Elektroda.pl
Elektroda.pl
X
Please add exception to AdBlock for elektroda.pl.
If you watch the ads, you support portal and users.

Toshiba C660 - Najlepszy sposób na otworzenie zasilacza

makaronmc 17 Jan 2022 21:53 276 14
  • #1
    makaronmc
    Level 30  
    Witam

    Jaki sposób polecacie, aby w miarę bezinwazyjnie otworzyć zasilacz od laptopa ?
    Oczywiście w celu wymiany przerwanego przewodu :)
  • #2
    ciuqu
    Level 38  
    Młotkiem Link🤣
    Możesz ewentualnie wkropić aceton w miejsce zgrzewu i potem nożem.
  • #3
    piotrkol7
    Level 39  
    Praktycznie niemożliwe jest bezinwazyjne otwarcie zasilacza.
    Po acetonie może poszarzeć plastik, ale chociaż zmięknie i będzie łatwiej ciąć.
  • #4
    pitrel
    Level 21  
    Z nożem trzeba ostrożnie, u mnie kiedyś skończyło się to dwoma szwami na palcu :spoko:
  • #5
    JayRo
    Level 35  
    Nie wiem czy metoda taka bezinwazyjna ale testowałem kilka metod zaczerpniętych "ze świata", i najlepiej mi się sprawdza benzyna. Z racji tego że obudowy są w większości zgrzewane ultradźwiękami, jakoś ta benzyna jakby troszkę te połączenia zmiękczała i osłabiała.

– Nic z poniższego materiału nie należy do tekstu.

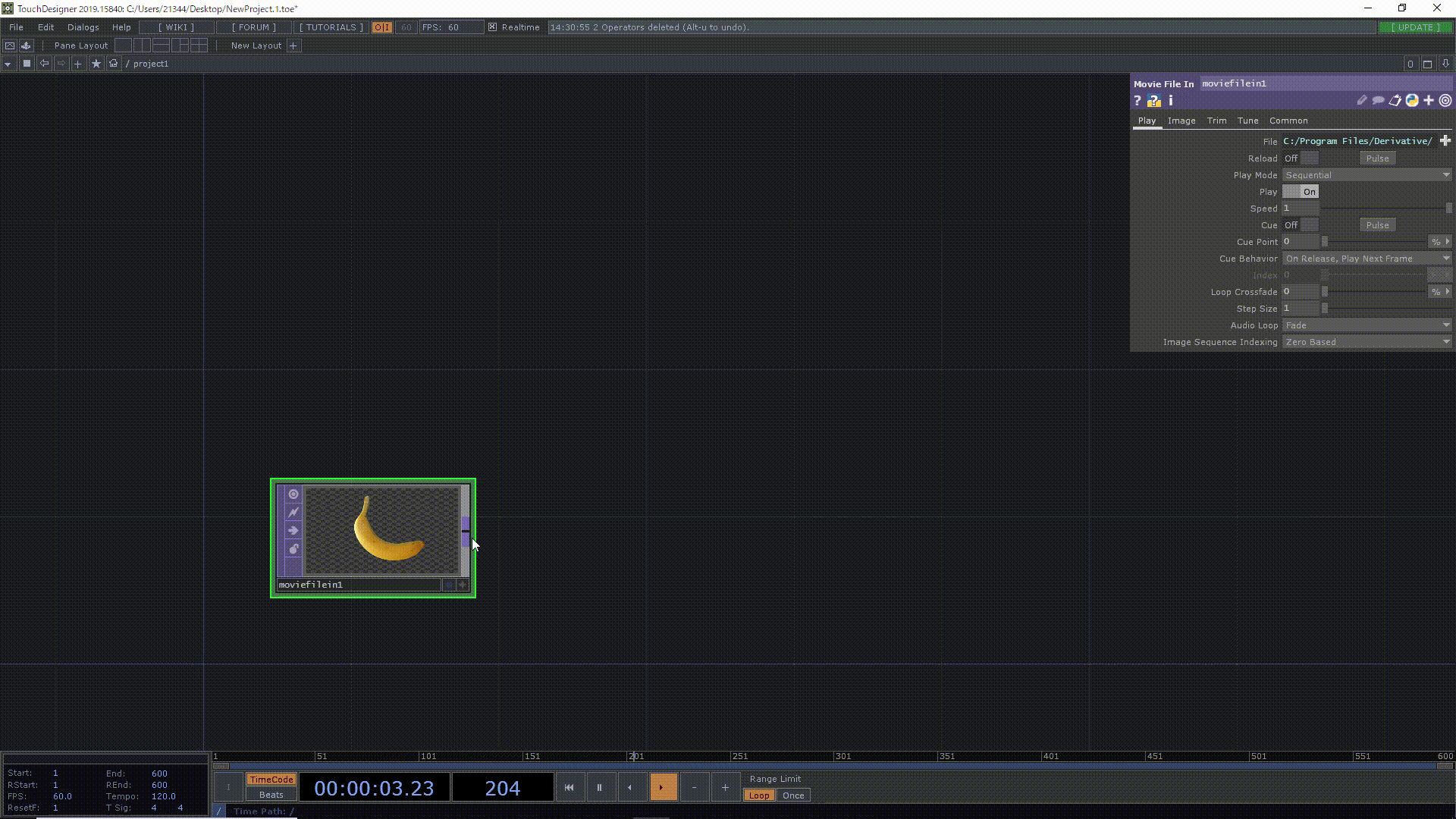Expand Cue Behavior dropdown menu
The image size is (1456, 819).
[x=1448, y=258]
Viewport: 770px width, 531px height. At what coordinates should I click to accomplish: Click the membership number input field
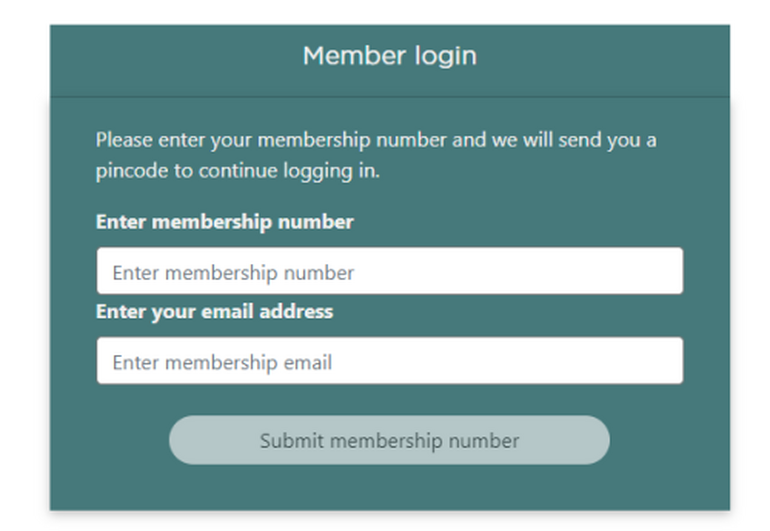point(389,272)
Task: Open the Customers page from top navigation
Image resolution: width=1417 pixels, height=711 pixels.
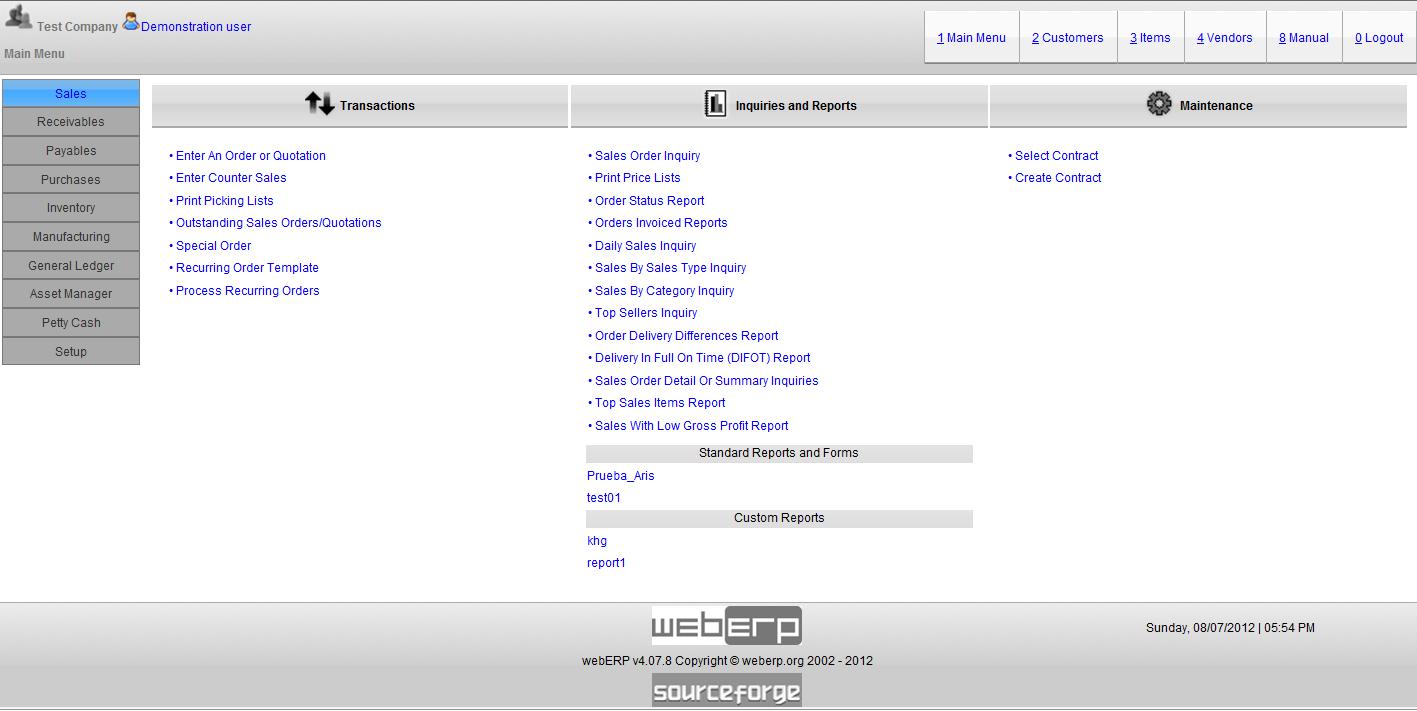Action: pyautogui.click(x=1067, y=36)
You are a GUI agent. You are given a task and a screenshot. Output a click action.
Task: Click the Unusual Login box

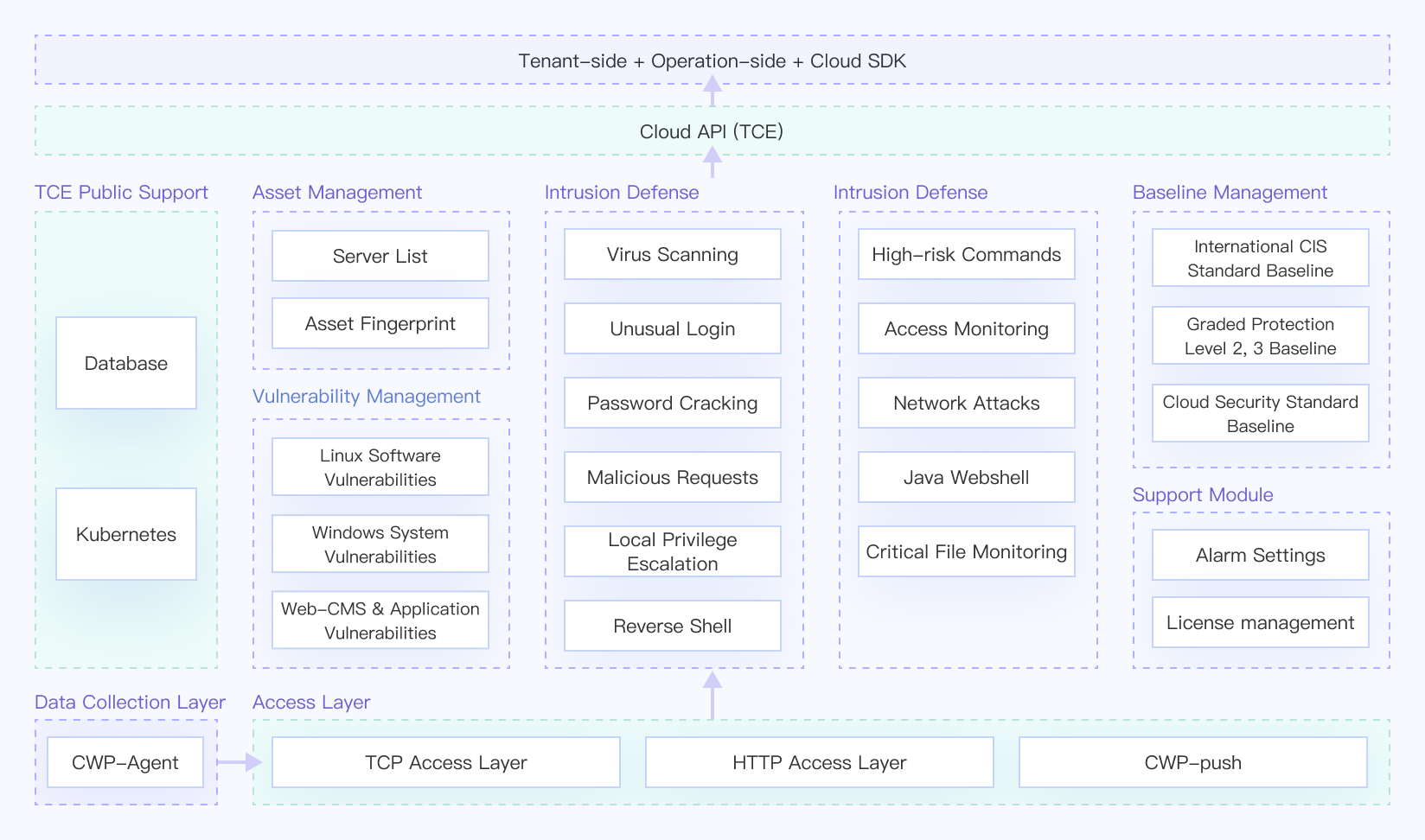(x=673, y=328)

Wprowadzam troszkę benzyny w szczelinę na około, 2 do 3 razy w kilkuminutowych odstępach. Następnie przystawiam ostrze noża w szczelinę i delikatnie "traktuję" młotkiem, naprawdę z wyczuciem nie śpiesząc się przy tym. Praktycznie za każdym razem po sklejeniu nie widać, że coś było "dłubane". Minus to intensywny "zapach" benzyny, trzeba zaraz myć obudowę.
    ciuqu wrote:
    Możesz ewentualnie wkropić aceton w miejsce zgrzewu i potem nożem.

    Testowane. Aceton trochę rozpuszcza plastik pozostawiając biały nalot, co nie wygląda zbyt estetycznie.
  • #6
    dt1
    Admin of Computers group
    Muszę sprawdzić patent z benzyną.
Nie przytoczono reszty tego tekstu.